Approximations for Verification of Hybrid Systems

June 08, 2012, Webb 1100

Pavithra Prabhakar

CalTech, Computing & Mathematical Sciences

Abstract

The increasing demand for automation in safety-critical application areas such as aeronautics, automotive, industrial process control, medical devices and so on, has pressurized the need for scalable formal analysis techniques for  ensuring reliable and error-free operation of the systems. A unique feature of these systems is the mixed discrete continuous behaviors they exhibit, which is due to the interaction between a digital computer controlling a physical entity. From the point of view of computability, presence of the continuous dynamics makes the problem challenging so much so that the verification of even simple properties becomes undecidable for a class of systems with fairly simple continuous dynamics. Approximations have proven to be a key component in dealing with the state space explosion resulting from the hybrid models. In this talk, we will discuss various approximation techniques for different classes of systems and properties, including, counter-example guided abstraction refinement and bounded error-approximations.

Speaker's Bio

Pavithra Prabhakar is currently a CMI postdoctoral fellow at the California Institute of Technology with a joint appointment at the IMDEA Software Institute in Madrid. She obtained her PhD in Computer Science from the University of Illinois at Urbana-Champaign in 2011, where she was a member of the Formal Methods group. She received her BTech from the National Institute of Technology, Warangal in 2004 and MS from the Indian Institute of Science, Bangalore in 2006, both in Computer Science. She also has a master’s degree in Applied Mathematics from the University of Illinois at Urbana-Champaign.
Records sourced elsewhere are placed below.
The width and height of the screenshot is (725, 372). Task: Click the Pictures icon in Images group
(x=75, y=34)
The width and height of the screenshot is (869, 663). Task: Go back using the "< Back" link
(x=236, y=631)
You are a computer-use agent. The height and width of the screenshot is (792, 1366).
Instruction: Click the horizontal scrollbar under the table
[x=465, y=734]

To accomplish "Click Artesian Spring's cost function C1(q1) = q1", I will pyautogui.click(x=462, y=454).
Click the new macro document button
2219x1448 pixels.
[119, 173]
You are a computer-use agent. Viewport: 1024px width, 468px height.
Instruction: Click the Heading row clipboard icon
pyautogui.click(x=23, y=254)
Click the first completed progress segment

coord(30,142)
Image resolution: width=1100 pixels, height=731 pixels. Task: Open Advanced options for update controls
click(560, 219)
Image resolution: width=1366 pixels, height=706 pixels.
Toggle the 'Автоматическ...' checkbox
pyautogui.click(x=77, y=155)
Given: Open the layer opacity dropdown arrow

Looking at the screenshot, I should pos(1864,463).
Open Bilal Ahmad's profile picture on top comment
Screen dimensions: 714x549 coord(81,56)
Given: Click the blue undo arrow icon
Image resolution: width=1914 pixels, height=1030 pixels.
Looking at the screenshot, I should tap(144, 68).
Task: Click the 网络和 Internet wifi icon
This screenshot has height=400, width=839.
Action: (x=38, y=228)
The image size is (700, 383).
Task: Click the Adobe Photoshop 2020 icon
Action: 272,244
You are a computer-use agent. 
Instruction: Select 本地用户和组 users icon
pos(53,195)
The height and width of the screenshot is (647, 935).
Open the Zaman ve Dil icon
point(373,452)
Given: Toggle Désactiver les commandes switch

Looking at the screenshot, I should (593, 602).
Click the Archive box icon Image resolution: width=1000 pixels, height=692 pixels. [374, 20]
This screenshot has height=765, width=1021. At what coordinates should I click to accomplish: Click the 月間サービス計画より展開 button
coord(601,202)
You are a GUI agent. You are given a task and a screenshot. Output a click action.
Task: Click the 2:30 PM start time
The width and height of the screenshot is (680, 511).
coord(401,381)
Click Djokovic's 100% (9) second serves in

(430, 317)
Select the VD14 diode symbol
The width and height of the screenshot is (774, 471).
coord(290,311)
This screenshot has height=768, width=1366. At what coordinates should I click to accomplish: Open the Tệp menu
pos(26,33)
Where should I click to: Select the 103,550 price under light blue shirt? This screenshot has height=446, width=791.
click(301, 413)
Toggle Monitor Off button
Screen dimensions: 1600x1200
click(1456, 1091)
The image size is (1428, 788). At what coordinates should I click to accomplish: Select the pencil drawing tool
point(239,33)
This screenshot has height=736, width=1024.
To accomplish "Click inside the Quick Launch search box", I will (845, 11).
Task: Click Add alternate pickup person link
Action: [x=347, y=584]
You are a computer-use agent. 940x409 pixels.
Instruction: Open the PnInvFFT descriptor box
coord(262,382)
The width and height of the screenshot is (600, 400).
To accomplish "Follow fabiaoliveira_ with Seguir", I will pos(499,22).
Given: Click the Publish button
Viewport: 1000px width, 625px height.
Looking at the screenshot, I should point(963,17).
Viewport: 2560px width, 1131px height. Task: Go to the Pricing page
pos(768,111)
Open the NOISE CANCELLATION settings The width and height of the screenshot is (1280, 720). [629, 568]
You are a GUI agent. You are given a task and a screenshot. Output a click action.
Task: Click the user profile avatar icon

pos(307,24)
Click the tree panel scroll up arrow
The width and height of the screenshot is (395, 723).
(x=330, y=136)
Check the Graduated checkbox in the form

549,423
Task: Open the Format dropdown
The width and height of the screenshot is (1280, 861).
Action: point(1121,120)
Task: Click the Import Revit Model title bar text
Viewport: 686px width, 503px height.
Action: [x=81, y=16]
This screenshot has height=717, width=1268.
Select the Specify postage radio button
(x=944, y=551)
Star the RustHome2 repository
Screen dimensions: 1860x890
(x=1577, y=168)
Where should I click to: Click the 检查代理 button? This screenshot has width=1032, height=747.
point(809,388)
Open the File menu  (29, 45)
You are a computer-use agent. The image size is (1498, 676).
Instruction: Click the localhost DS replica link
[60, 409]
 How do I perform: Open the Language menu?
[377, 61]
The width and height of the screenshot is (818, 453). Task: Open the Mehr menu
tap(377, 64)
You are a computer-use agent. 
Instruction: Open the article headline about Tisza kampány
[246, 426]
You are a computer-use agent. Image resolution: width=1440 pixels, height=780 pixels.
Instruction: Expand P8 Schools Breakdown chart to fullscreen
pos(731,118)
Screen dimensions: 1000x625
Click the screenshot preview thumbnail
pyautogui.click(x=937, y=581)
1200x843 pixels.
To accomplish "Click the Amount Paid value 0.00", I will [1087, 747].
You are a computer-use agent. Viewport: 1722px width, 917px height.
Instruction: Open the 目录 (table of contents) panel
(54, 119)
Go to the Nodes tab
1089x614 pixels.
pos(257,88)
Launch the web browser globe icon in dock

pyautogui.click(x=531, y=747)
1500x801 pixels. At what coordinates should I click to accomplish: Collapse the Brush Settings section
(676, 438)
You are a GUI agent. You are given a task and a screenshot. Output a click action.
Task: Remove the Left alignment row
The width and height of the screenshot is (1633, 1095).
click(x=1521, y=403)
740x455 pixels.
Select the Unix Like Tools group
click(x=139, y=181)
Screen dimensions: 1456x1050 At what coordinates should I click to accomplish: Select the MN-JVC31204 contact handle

She was an intern at Bell Labs, Alcatel-Lucent, NJ during the summers of 2009 and 2010, and a Visiting student at the Laboratoire Specification et Verification, ENS de Cachan In Spring 2006. She is a recipient of the Sohaib and Sara Abbasi Fellowship from the department of computer science at the University of Illinois at Urbana-Champaign and the Dr MNS Swamy medal from the department of computer science and automation at the Indian Institute of Science for the best master’s thesis. Her research focuses on developing formal techniques for the design, verification and analysis of timed and hybrid systems. Recent emphasis has been on studying approximation methods for the algorithmic verification of safety and stability properties of hybrid systems.